▶ **WHAT IS ASKED**:
Please put the listing from the line with "You are a GUI" to the line with "pos(295,619)" into a two-column CSV with the headers listing_text and click_answer. Give one row per listing, with its text and its answer each in a single quoted field and line breaks replaced by spaces, and leave the pictures out.

▶ **DATA FOR PROCESSING**:
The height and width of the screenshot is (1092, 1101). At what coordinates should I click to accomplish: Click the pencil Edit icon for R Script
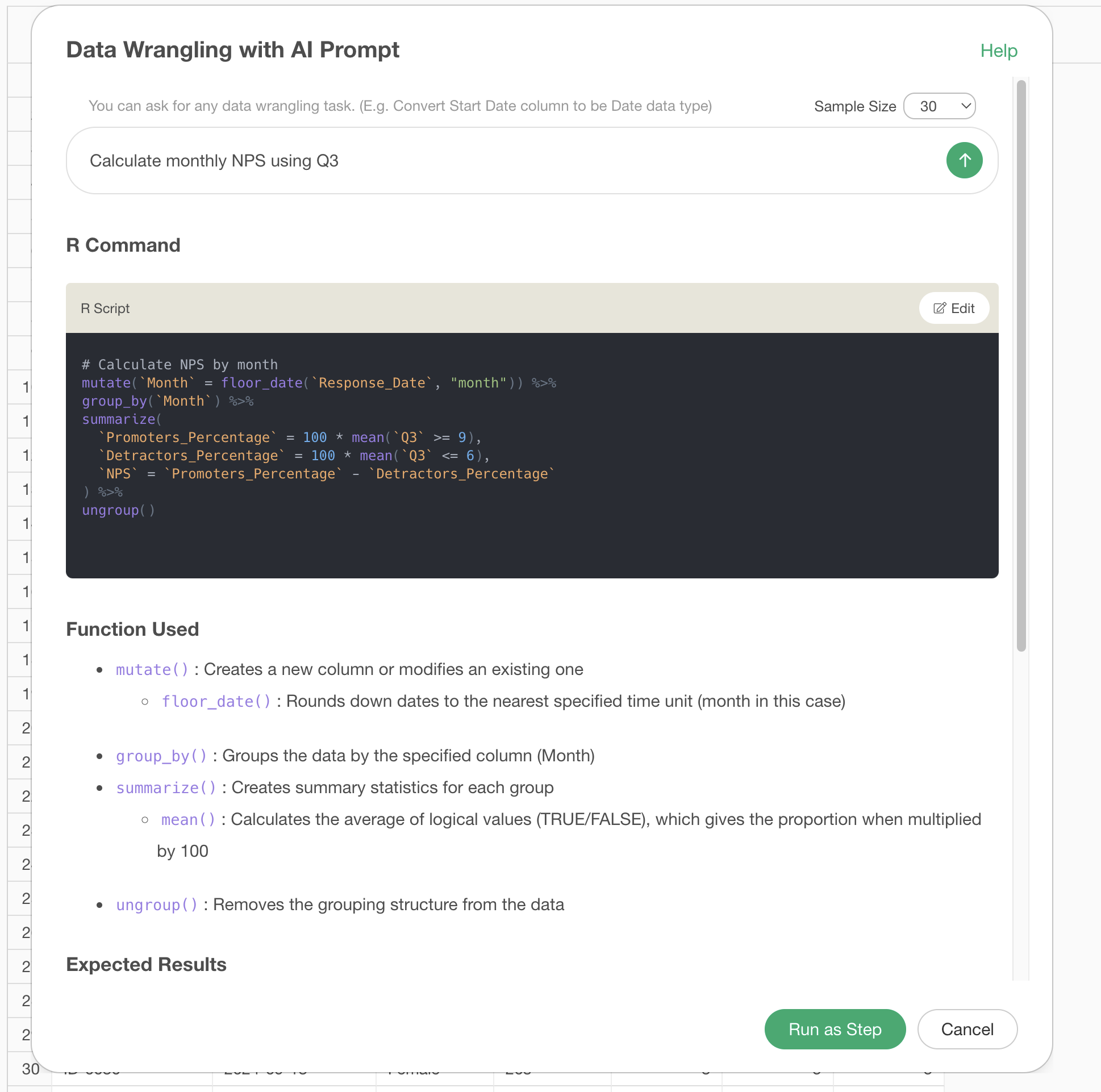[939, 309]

--

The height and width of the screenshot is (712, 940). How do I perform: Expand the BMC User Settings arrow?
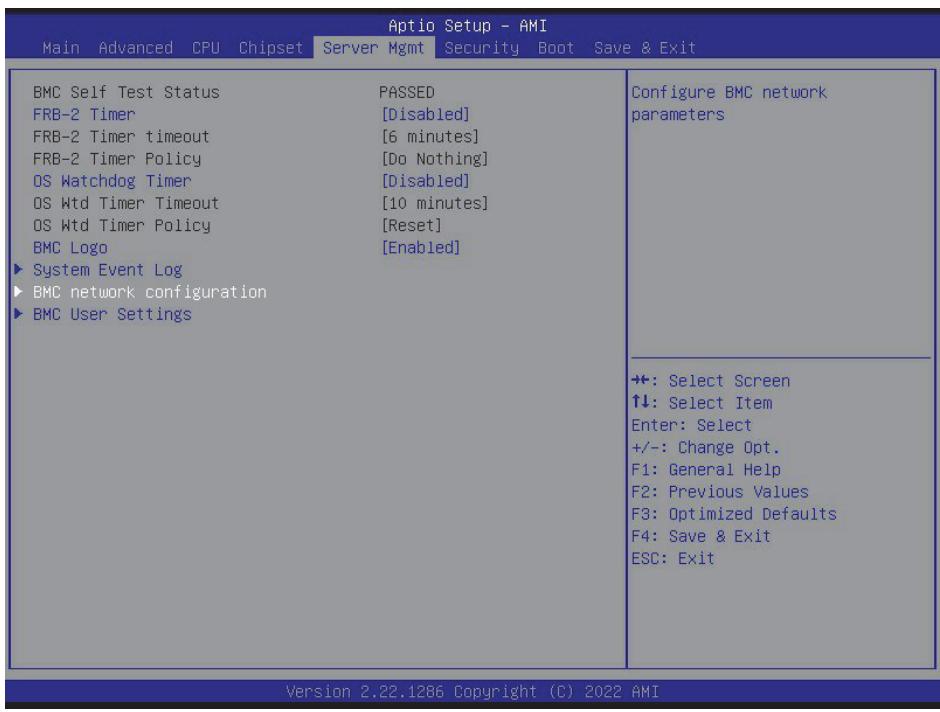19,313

==

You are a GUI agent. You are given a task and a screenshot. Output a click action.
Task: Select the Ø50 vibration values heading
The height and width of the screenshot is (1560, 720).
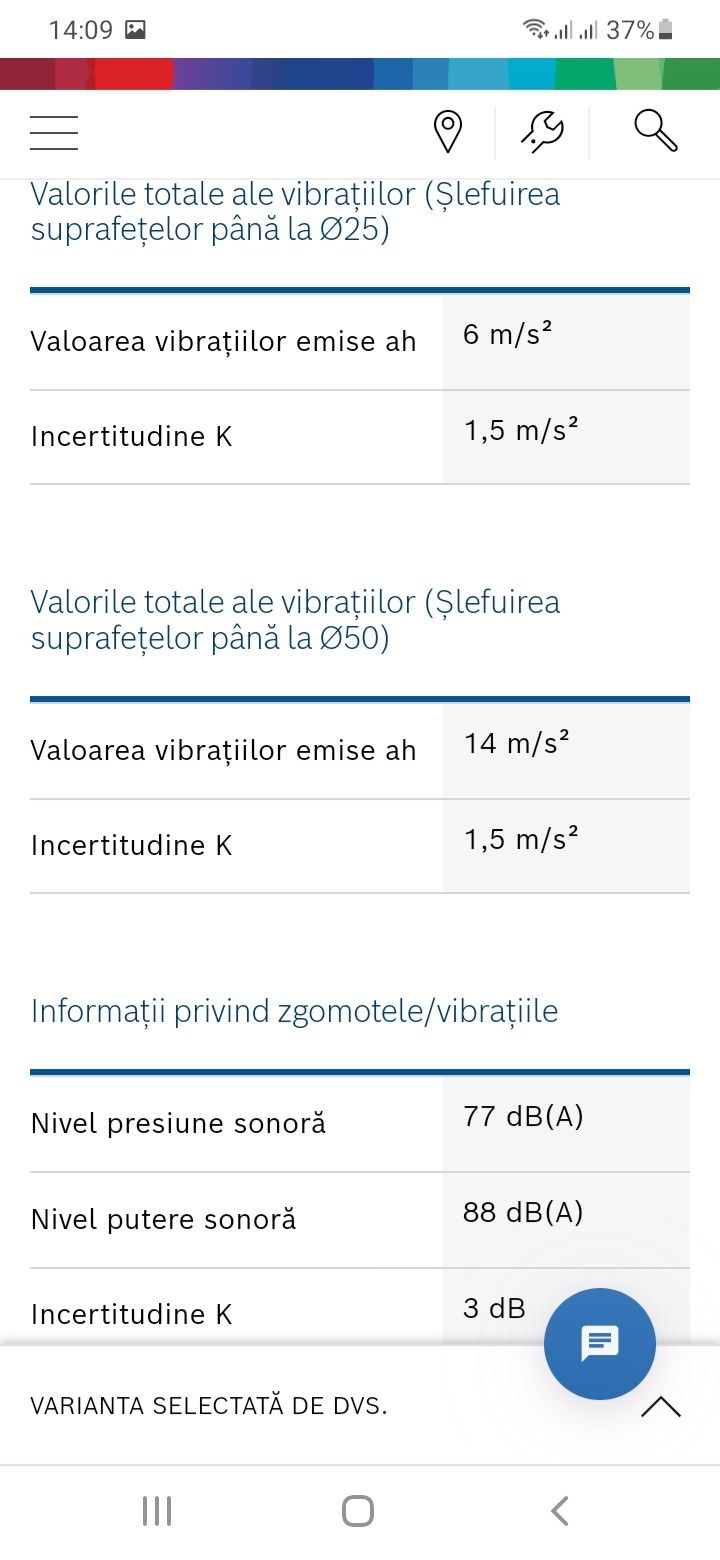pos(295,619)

▶ **ANSWER TO THE EXERCISE**:
listing_text,click_answer
"You are a GUI agent. You are given a task and a screenshot. Output a click action. Task: Select the Ø50 vibration values heading The height and width of the screenshot is (1560, 720).","pos(295,619)"